Supplied passage
|---|

Another aspect to this example that I find unsatisfactory is that the presentation is rather in media res.  Beck is essentially working from the WyCash context - we already have a portfolio management system, and there's a gap in the middle of that system that we want to fill in.  Or if you prefer, a system where the simpler calculations are in place, but we want to refactor those calculations into an isolated module so that we might more easy make the new changes we want.

So we might imagine that we already have some code somewhere that knows how to multiple `dollars(5)` by `exchangeRate(2)`, and so on, and what we are trying to do is create a better replacement for that code.

I'm not entirely satisfied with this initial interface for this case, however - it rather skips past the parts of the design where we take the information in the form we have it and express it in the form that we need it.  In this case, we're looking at the production of a report, where the inputs are some transient representation of our portfolio position, then the outputs are some transient representation of the report.

In effect, `new Dollar` is a lousy way to begin, because the `Dollar` class doesn't exist yet, so the code we have can't possibly be passing information to us that way.

I don't think it matters particularly much, in the sense that I don't think that the quality of the design you achieve in the end is particularly sensitive to where you start in the solution.  And certainly there are a number of reasons that you might prefer to begin by exploring "how do we do the useful work in memory" before addressing the question of how we get the information we need to the places we need it.

Another quibble I have about the test example (although it took me many years to recognize it) is that we aren't doing a particularly good job about distinguishing between the measurement and the application of the "decision rule" that tells us if the measured value is satisfactory.

Moving on: an important lesson

We want the bar to go green as quickly as possible

The green task should be evaluated in wall clock time - we want less of that, because we want the checks in place when we are making mistakes.

A riddle - should TDD have a bias towards designs that produce quick greens, and if so is that a good thing?

(Isolating the measurement affords really quick greens via guard clauses and early returns.  I'll have to think more on that.)

Once again, I notice that Kent's example racks up four compile errors before he starts working toward the green bar, where "nanocycle TDD" would encourage prioritizing the green bar over finishing the test.  I'm not a big fan of nanocycle, myself, so I like having this evidence in hand when challenged.

We need to generalize before we move on.

You can call it generalizing, or you can call it removing duplication, but please notice that Kent is encouraging that we perform cleanup of the implementation before we introduce another failing test.

(There is, of course, room to argue with some of the labels being used - generalizing can change behaviors that we aren't constraining yet, so is it really "refactoring"?  Beck and Fowler aren't on the same page here - I think Kent addresses this in a later chapter.)

By eliminating duplication before we go on to the next test, we maximize our chances of being able to get the next test running with one and only one change.

Ten years later, this same advice

for each desired change, make the change easy (warning: this may be hard), then make the easy change

How much work we have to do to make the change easy is likely an interesting form of feedback about the design you start with; if it's often a lot of work, maybe our design heuristics need work.

|---|

Data shown
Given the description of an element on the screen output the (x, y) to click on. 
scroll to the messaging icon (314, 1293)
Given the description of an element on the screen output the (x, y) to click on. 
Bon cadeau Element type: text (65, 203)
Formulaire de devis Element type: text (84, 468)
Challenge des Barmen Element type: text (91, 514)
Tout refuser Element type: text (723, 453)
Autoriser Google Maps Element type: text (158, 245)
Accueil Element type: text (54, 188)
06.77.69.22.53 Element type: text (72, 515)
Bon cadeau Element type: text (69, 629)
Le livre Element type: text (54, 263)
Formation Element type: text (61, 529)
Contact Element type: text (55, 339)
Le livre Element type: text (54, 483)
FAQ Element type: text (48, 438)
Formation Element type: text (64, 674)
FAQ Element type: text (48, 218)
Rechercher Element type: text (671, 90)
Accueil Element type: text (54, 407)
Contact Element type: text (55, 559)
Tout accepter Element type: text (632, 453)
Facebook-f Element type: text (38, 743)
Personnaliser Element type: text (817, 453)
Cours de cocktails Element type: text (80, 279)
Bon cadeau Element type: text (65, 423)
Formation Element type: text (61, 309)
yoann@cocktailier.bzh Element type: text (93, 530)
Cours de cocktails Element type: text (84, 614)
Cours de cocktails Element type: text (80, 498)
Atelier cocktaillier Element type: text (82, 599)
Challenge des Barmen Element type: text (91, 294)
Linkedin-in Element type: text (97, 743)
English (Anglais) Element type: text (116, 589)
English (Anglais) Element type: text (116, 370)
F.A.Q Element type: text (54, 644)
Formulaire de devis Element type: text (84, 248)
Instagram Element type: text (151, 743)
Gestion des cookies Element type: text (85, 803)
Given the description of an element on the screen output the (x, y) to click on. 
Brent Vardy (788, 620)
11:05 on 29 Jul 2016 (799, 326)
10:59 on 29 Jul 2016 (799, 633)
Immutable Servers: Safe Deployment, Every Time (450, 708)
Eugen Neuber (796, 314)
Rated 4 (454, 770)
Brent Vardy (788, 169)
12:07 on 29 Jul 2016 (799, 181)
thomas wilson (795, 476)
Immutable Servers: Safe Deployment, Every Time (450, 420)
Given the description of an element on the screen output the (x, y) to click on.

|---|

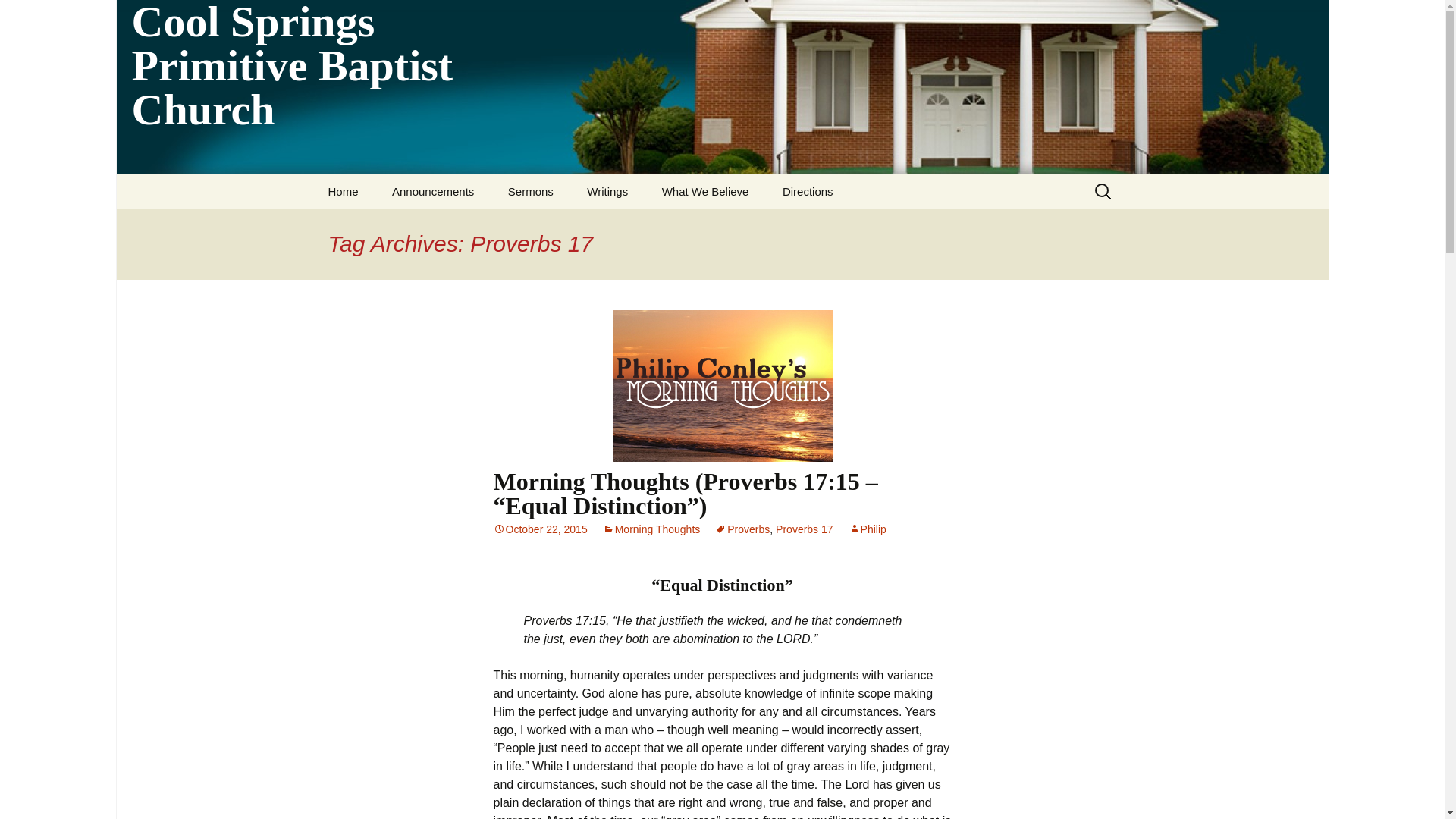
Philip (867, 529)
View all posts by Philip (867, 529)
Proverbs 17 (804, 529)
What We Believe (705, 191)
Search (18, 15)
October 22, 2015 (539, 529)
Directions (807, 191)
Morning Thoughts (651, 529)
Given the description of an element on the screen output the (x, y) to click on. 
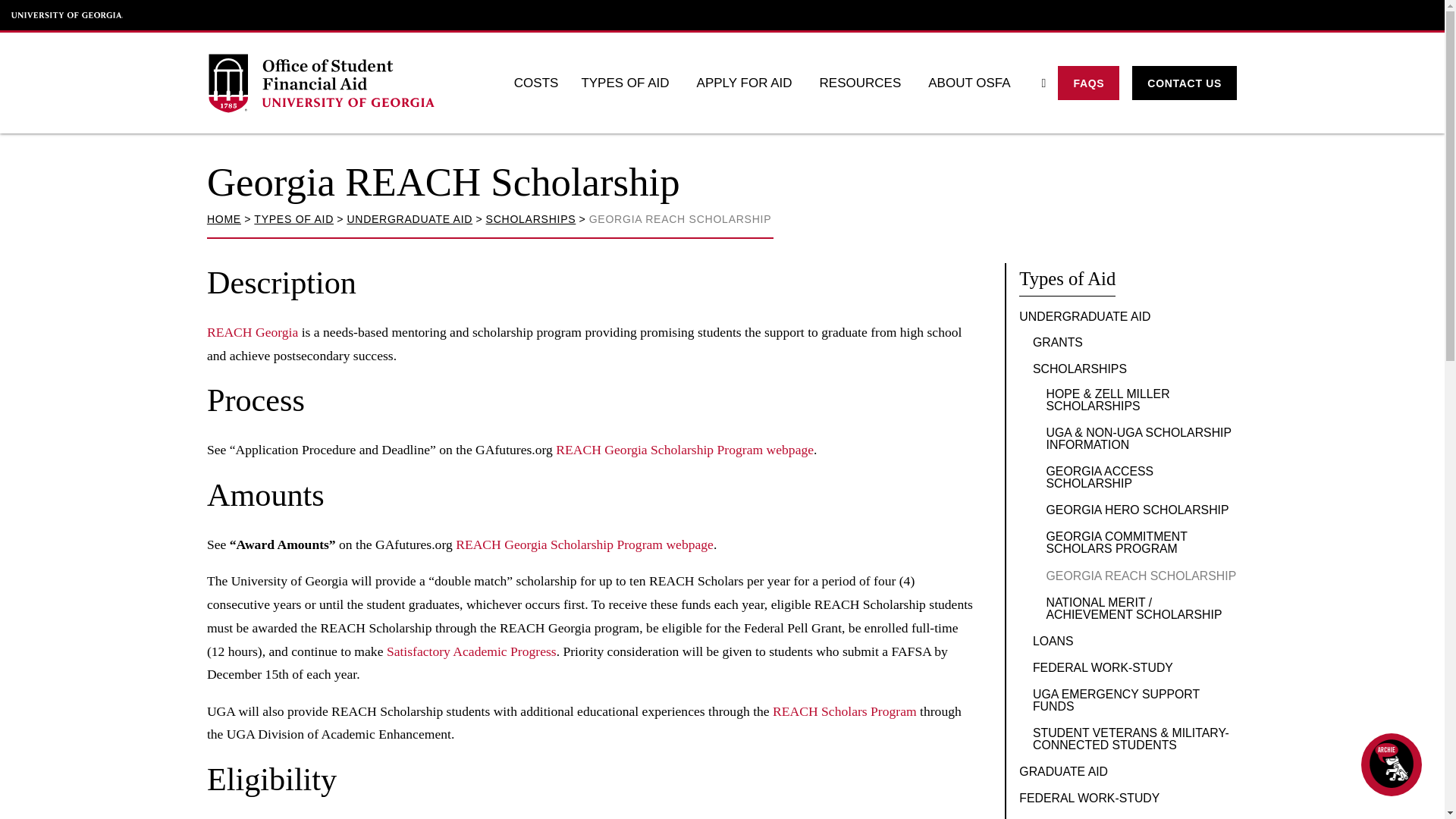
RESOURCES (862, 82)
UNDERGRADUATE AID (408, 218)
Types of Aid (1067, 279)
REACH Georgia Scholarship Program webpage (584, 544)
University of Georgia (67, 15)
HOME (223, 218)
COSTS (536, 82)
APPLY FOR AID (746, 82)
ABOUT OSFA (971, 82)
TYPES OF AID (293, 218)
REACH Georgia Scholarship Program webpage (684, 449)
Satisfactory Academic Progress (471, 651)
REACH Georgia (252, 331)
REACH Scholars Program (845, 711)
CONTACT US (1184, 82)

|---|

Task prompt
Reproduce the commentary on test-driven development word for word, taking everything from "A riddle - should" down to "we move on.".

Written response
A riddle - should TDD have a bias towards designs that produce quick greens, and if so is that a good thing?

(Isolating the measurement affords really quick greens via guard clauses and early returns.  I'll have to think more on that.)

Once again, I notice that Kent's example racks up four compile errors before he starts working toward the green bar, where "nanocycle TDD" would encourage prioritizing the green bar over finishing the test.  I'm not a big fan of nanocycle, myself, so I like having this evidence in hand when challenged.

We need to generalize before we move on.